━━━ PASSAGE TO READ

As can be seen from Figure 1, $x_p(t)$ is the payload horizontal displacement:

$$x_p=x+l_1\sin {\theta }_1+l_2\sin {\theta }_2$$

(12)

Herein, we define the generalized payload horizontal displacement signal $X_p$ based on the form of (12):

$$X_p=x+k_{a1}\sin {\theta }_1+k_{a2}\sin {\theta }_2$$

(13)

where $k_{a1},k_{a2}\in R^{+}$ are yet to be adjusted parameters. The generalized payload horizontal displacement $X_p$ is a natural coupling signal. It can help to increase the coupling behavior among trolley translation $x(t)$, the hook swing ${\theta }_1(t)$ and the payload swing ${\theta }_2(t)$. Therefore, $X_p$ is the basis of the double pendulum gantry crane nonlinear coupling anti-swing controller development. The following assumptions are made without loss of generality.

Assumption 1.

The cable is massless and inflexible. In addition, the length of the cable remains constant during the transferring process and the twisting of the cable can be ignored.

━━━━━━

GIVEN REQUEST 1 →
Decide whether each statement agrees with the gantry crane passage, answering yes or no and quoting the words from the passage that settle it: (a) The parameters $k_{a1}$ and $k_{a2}$ still need to be adjusted. (b) The twisting of the cable must be taken into account. (c) $X_p$ is described as a natural coupling signal.
GIVEN REQUEST 2 →
Retype everything in the gantry crane passage from "Herein, we define" down to "loss of generality.", keeping every character unchanged.
The items after this point come from a separate source.

━━━ PROVIDED RECORDS

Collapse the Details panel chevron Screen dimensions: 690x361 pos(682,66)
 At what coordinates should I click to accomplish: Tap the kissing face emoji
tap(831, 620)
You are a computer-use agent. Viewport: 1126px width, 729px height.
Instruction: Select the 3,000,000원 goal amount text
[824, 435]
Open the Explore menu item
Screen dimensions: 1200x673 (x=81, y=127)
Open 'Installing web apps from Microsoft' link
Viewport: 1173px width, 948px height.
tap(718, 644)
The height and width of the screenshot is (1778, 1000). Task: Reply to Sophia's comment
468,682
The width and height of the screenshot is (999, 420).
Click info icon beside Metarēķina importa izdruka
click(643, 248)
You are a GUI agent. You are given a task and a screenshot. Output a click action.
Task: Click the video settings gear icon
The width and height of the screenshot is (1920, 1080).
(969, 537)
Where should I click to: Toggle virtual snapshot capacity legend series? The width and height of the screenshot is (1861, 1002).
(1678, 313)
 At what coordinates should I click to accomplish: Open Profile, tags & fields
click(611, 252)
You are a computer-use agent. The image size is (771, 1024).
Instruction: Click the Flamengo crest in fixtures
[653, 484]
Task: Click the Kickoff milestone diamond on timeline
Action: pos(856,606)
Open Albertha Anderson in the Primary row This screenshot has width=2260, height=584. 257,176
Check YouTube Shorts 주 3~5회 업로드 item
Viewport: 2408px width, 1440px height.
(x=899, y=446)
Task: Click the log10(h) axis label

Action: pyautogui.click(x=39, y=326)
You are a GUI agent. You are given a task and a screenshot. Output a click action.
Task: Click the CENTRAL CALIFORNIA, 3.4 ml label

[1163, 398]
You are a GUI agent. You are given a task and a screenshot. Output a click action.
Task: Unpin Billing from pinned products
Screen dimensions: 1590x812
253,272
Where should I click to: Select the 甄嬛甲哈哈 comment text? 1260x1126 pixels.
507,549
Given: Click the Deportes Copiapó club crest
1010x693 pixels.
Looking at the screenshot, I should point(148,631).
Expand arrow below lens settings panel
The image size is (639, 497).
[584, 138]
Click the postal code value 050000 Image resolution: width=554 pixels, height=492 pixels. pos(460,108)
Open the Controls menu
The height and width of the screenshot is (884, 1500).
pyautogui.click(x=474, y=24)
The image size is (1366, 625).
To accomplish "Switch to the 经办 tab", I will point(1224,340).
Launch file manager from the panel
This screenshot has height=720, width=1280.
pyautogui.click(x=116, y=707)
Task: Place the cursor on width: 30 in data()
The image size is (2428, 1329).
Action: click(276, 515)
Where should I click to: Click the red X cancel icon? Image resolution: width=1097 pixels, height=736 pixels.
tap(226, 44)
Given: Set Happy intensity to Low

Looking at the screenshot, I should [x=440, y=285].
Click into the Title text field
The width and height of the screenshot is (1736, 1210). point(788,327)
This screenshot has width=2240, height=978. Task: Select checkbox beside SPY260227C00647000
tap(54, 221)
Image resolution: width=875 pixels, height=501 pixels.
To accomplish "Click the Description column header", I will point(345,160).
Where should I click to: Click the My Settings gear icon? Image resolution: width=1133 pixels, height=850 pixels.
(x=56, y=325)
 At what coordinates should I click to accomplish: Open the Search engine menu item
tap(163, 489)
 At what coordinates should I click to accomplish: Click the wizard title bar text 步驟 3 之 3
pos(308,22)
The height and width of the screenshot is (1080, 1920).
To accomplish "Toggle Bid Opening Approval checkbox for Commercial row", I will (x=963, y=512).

━━━━━━

SOLUTION 1 →
(a) Yes: "are yet to be adjusted parameters"
(b) No: "the twisting of the cable can be ignored"
(c) Yes: "is a natural coupling signal"

SOLUTION 2 →
Herein, we define the generalized payload horizontal displacement signal $X_p$ based on the form of (12):

$$X_p=x+k_{a1}\sin {\theta }_1+k_{a2}\sin {\theta }_2$$

(13)

where $k_{a1},k_{a2}\in R^{+}$ are yet to be adjusted parameters. The generalized payload horizontal displacement $X_p$ is a natural coupling signal. It can help to increase the coupling behavior among trolley translation $x(t)$, the hook swing ${\theta }_1(t)$ and the payload swing ${\theta }_2(t)$. Therefore, $X_p$ is the basis of the double pendulum gantry crane nonlinear coupling anti-swing controller development. The following assumptions are made without loss of generality.